Heart's share of listening remained unchanged at 6.1% from the second quarter of 2006, while Magic's dropped from 6.5% to 5.3% and Capital's went from 5% to 4.7%. Heart last occupied the top spot in the fourth quarter of 2005.
Capital, which kicked off its first advertising campaign following this Rajar period, continued to lose listeners. Its reach this quarter was 1.46m, down 11% on last quarter and 19% on a year ago.
Magic had been top in London for the first half of this year with a reach above 1.8m. However, over the last quarter, it lost more than 200,000 listeners, dropping 12.4% to 1.636m, while Heart added 50,000 to its audience to get 1.71m.
Steve Orchard, GCap Media's operations director, said: "In London, we have increased our reach and share and remain the number one commercial radio group. The plan for Capital's recovery is well under way."
BBC Radio 1 remains a thorn in the side for the top three commercial stations, coming in ahead of Capital again with a 5.3% share in London, down from 5.9% last quarter.
BBC Radio 4 underlined its dominance with a rise from in share from 13.1% to 16.1% and a 6.6% rise in reach to 2.43m, while Radio 2 increased its share from 10.7% to 11%, despite suffering a 7.5% drop in reach to 1.96m.

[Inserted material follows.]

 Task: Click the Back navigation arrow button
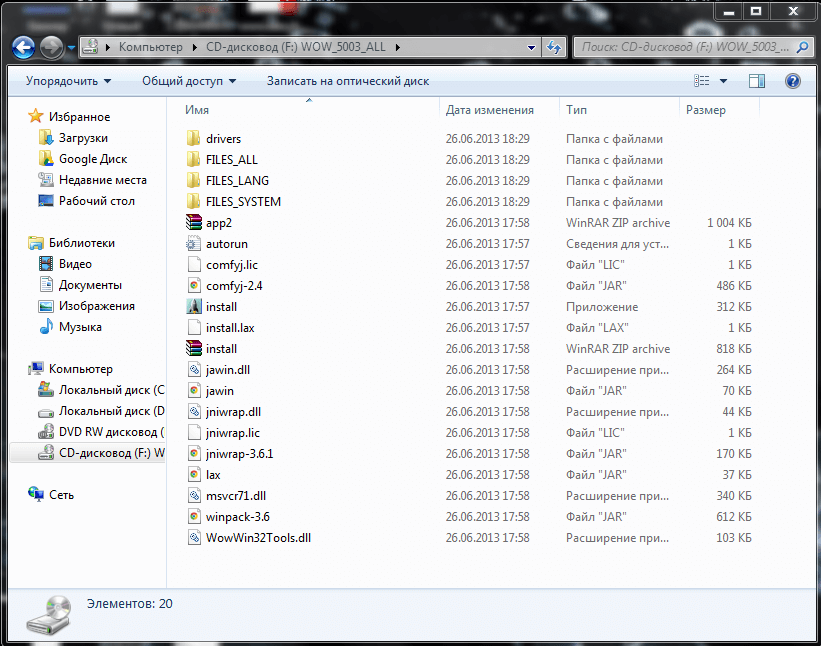coord(24,47)
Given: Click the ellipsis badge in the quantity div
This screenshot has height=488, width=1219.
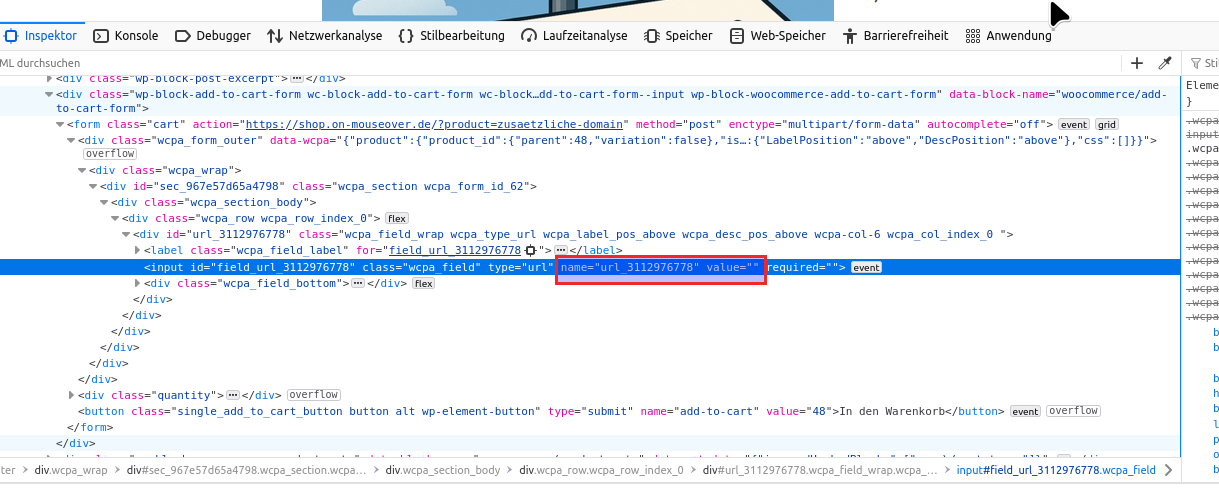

GCap's Classic FM was London's fourth most listened to commercial station, pushing from a 4.3% share to 4.5%, raising its reach to 1.4m up 9.6%.
Emap's Kiss, which relaunched at the beginning of September, lost 170,000 listeners to settle at 1.32m, and its share dropped from 4.4% to 3.8%.
Guardian Media Group-owned Smooth FM, which has applied to Ofcom to change its content format to allow it to target older listeners, registered a 1% share this quarter compared with 2.1% last quarter, and its reach is down from 537,000 to 445,000.
Chrysalis' talk station LBC pulled alongside Virgin Radio by increasing its share from 2.9% to 3.4%. Its reach picked up 25% from 476,000 to 594,000.
Virgin's reach increased by 3.1% to 1.11m but its share dropped from 3.6% to 3.4%. It outperformed its GCap-owned rival Xfm -- its share fell from 2.3% to 1.6% although its reach remained steady at 551,000.